> Generative adversarial networks, or GANs, are a conceptual advance that allow reinforcement learning problems to be solved automatically. They mark a step toward the longstanding goal of artificial general intelligence while also harnessing the power of parallel processing so that a program can train itself by playing millions of games against itself. At a conceptual level, GANs link prediction with generative models.
What? Every sentence here is so wrong I have a hard time seeing what kind of misunderstanding would lead to this.
GAN's are a conceptual advance of generative models (i.e. models that can generate more, similar data). Reinforcement learning is a separate field. Parallel processing is ubiquitous, and has nothing to do with GANs or reinforcement learning (they are both usually pretty parallellized). Self-play sounds like they wanted to talk about the alphago/alphazero papers? And GANs are infamously not really predictive/discriminative. If anything, they thoroughly disconnected predicition from generative models.
> GAN's are a conceptual advance of generative models (i.e. models that can generate more, similar data).
This is something I've long had confusion with, coming from a probabilistic perspective.
How does a GAN model the joint probability of the data? My understanding was that was what a generative model does. There doesn't seem to be a clear probabilistic interpretation of a GAN whatsoever.
Part of the cleverness of GANs was to have found a way to train a neural network that generates data without explicitly modeling the probability density.
In a stats textbook, when you know that your training data comes from a normal distribution, you can maximize the MLE wrt the parameters, and then use that for sampling. That's basic theory.
In practice, it was very hard to learn a good pdf for experimental data when you had a training set of images. GANs provided a way to bypass this.
Of course, people could have said "hey let's generate samples without maximizing a loglikelihood first", but they didn't know how to do it properly, how to train the network in any other way besides minimizing cross-entropy (which is equivalent to maximizing loglikelihood).
Then GANs actually provided a new loss function that could be trained. Total paradigm shift!
The generator implicitly models a joint probability of data by being a generative process that one can draw samples from. GAN training (at least under certain simplifying assumptions) minimizes the JS divergence between the generator distribution and the data distribution.
Think of "press release wrongness" with a probability distribution. Some press releases are really good, some are really bad. A sensible prior would be somewhere in the middle. If you start to see a lot of bad press releases, then you can update your posterior towards "I can't trust any of these."
I’m sorely missing Maximum Likelihood Estimation (MLE). It’s a statistical technique that goes back to Gauss and Laplace but was popularized by Fisher. In AI/ML it’s often referred to as “minimizing cross-entropy loss”, but this is just a misappropriation / reinvention of the wheel. The math is the same and MLE is a much more sane theoretical framework.

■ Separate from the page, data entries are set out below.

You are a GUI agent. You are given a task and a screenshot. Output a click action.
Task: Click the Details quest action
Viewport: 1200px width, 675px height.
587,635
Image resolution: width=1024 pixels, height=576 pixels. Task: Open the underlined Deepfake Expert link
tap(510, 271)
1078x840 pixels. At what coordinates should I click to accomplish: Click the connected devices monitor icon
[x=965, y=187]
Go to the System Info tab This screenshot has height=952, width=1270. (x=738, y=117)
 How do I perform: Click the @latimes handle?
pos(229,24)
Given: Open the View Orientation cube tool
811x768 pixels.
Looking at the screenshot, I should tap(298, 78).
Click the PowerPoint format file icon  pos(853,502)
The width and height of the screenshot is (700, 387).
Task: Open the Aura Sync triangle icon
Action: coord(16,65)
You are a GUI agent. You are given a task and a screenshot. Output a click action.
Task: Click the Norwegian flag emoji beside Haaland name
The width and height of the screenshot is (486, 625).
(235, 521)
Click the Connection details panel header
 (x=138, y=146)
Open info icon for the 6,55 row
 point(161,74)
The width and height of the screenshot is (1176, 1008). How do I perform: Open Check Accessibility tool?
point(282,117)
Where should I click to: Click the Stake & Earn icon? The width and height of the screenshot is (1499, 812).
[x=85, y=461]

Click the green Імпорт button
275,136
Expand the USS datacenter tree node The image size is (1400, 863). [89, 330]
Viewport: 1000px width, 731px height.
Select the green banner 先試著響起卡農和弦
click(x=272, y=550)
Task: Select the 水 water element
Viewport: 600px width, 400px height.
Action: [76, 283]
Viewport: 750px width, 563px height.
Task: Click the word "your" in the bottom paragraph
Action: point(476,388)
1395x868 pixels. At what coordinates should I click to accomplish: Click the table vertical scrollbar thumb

“Cross entropy” specifically refers to the log-likelihood function of a binary random variable, and is only used as the cost function for binary classifiers. It does not refer to likelihood functions in general.
Do people not google terms before trying to speak authoritatively on a topic they aren't familiar with? The original commenter is correct, cross entropy is a generic measure of two probability distributions - in the case of maximum likelihood estimation, these are the data distribution and the distribution of the learned model.
I'm not sure what you mean. I went through the list myself, and while the books are obviously only on Libgen, the only one I didn't find readily available in Google Scholar was the AIC paper (https://www.gwern.net/docs/statistics/decision/1998-akaike.p...), and you can safely assume any paper in GS is in SH too.
Although Vapnik's treatise is called Statistical Learning Theory, neither statisticians nor he himself identifies himself as a statistician. In fact his proposals were quite radically different from the established norm in contemporary statistics. The same holds for Corrina Cortes.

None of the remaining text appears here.